Archaeologists recently discovered 3,500-year-old rhinoceros bone fragments at a Neolithic site called Molapalayam near Coimbatore in Tamil Nadu’s Western Ghats foothills.
The finds include four foot bones—two metacarpals and two carpals—from an Indian one-horned rhinoceros, identified via comparison to reference collections.
Excavations were conducted in 2021 and 2024, led by V. Selvakumar of Tamil University, with analysis by Abhayan G.S. of the University of Kerala.
The site also yielded bones from multiple animal species, indicating a pastoral community that herded cattle, buffalo, goats, sheep, pigs, and dogs, with cut marks indicating regular butchery for food.
The discovery also includes bones of wild animals, including elephant, gaur, leopard, sambar deer, wild boar, nilgai, blackbuck, four-horned antelope, gazelle, chital, antelopes, and wild cats.
This marks the third rhino find in South India, following the discovery of rhino bone fragments in Payyampalli (Tirupattur district in Kerala) and a fossilised skull in Sathankulam (Tuticorin district in Tamil Nadu).
The discovery of rhino bones in Tamil Nadu and Kerala provides key insights into the region’s environmental conditions.

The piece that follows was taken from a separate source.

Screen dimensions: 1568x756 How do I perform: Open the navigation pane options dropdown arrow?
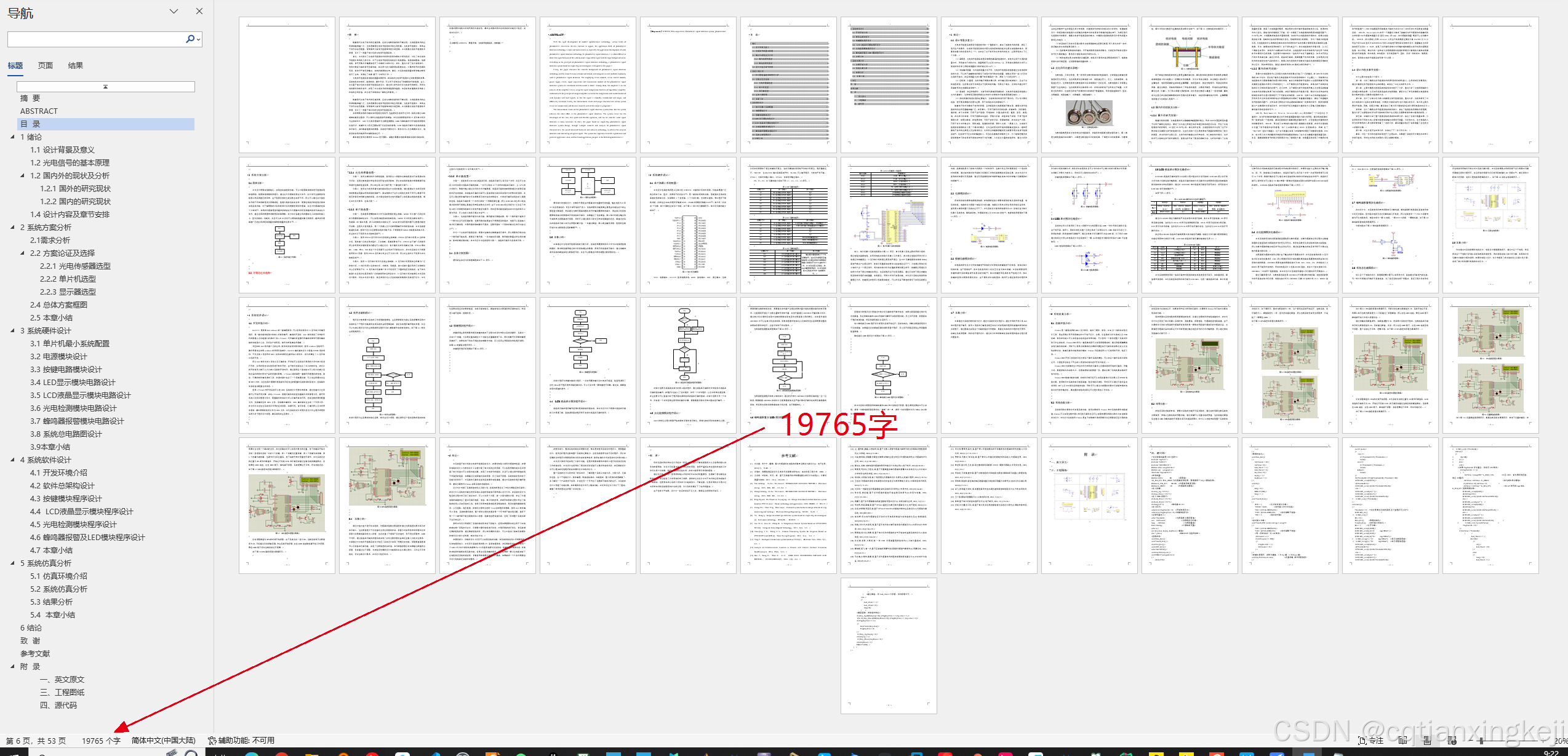(x=174, y=11)
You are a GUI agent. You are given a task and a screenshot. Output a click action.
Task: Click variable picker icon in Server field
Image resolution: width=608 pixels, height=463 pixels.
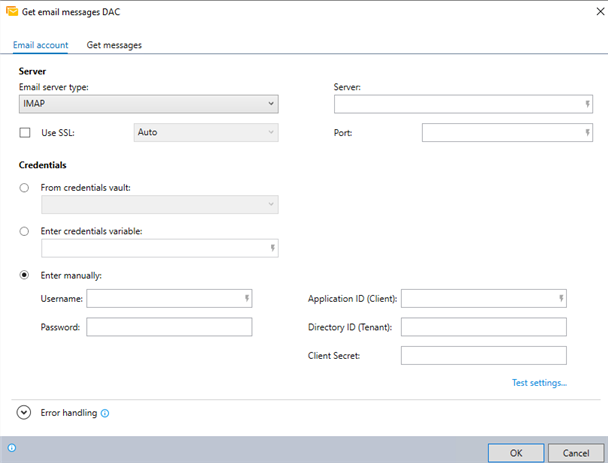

The presence of rhinos indicates that expansive grasslands, marshy wetlands, and riverine forests once dominated the region.

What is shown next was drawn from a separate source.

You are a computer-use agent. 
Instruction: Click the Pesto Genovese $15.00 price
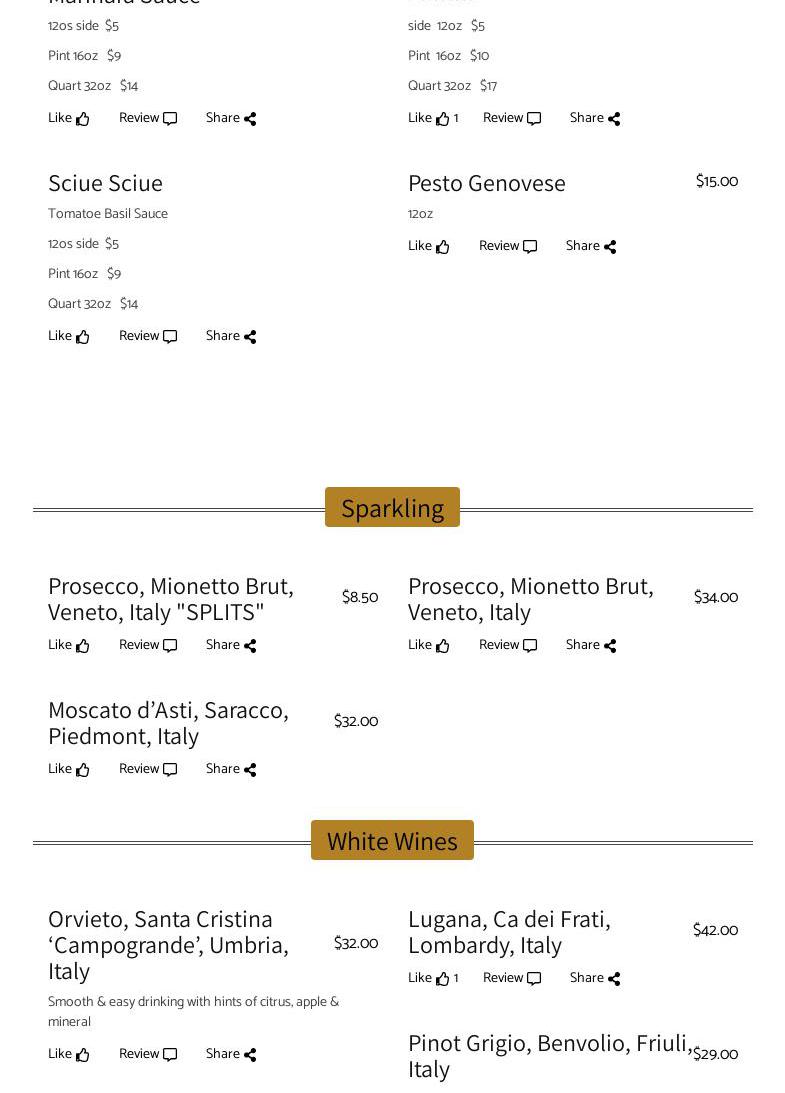[716, 181]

It challenges assumptions that Indian rhinos were confined to northern and northeastern grasslands, suggesting a wider prehistoric range across the subcontinent, including Gujarat, Haryana, and Odisha.
In another study, the Birbal Sahni Institute of Palaeosciences used pollen samples from mud beneath wetlands in Kaziranga National Park in Assam, the region currently known for the Indian one-horned rhinoceros.

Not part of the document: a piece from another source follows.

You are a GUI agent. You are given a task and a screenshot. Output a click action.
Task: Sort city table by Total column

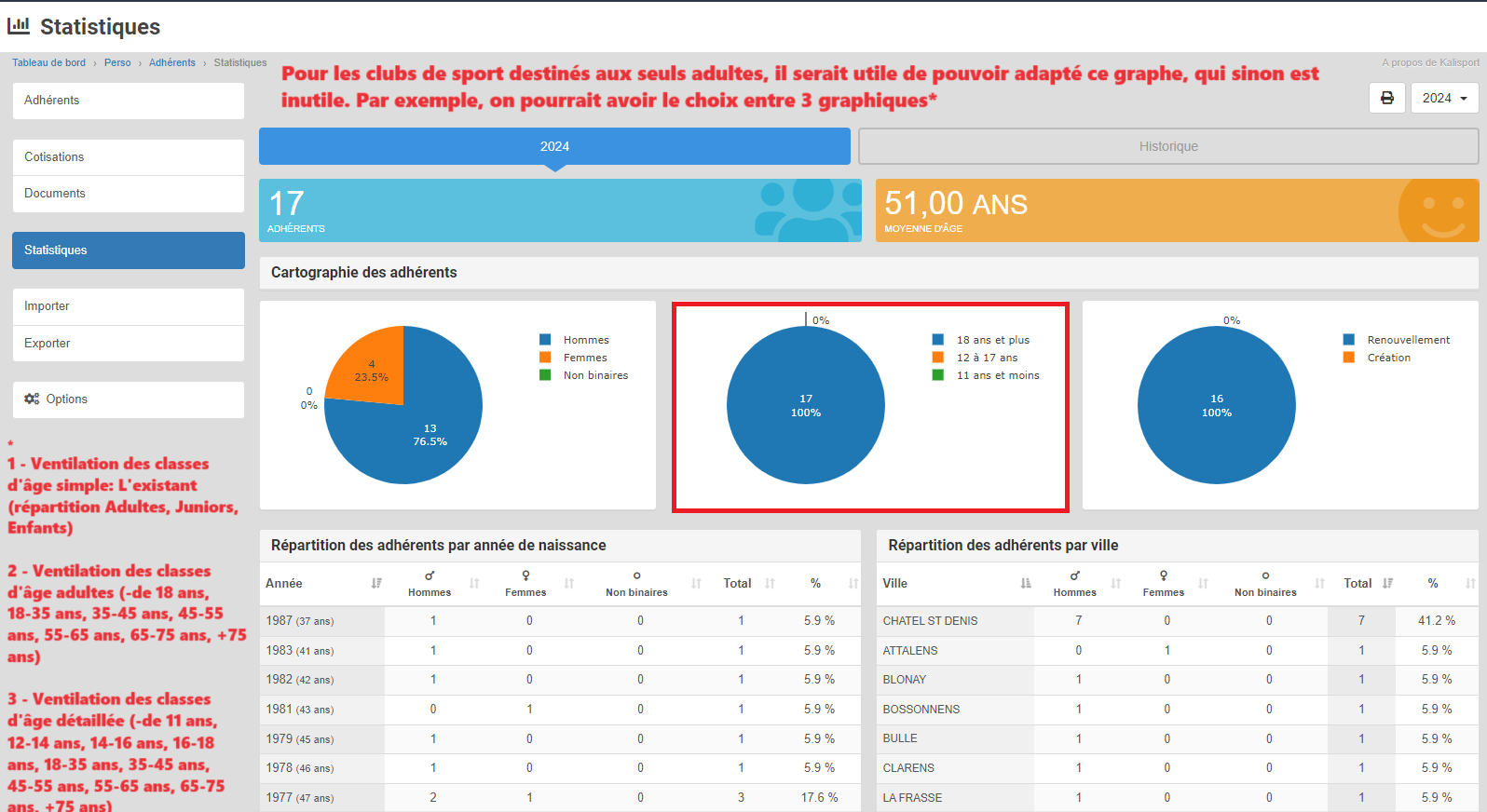click(1387, 583)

The study discovered that rhinos were once widely distributed across the Indian subcontinent, but this distribution has since declined markedly since the Holocene.
As northeastern India remained relatively stable climatically and experienced lower human pressure, whereas habitat loss, climate deterioration, and overhunting in the other parts of the country forced rhinoceroses to migrate eastward and eventually concentrate in Kaziranga.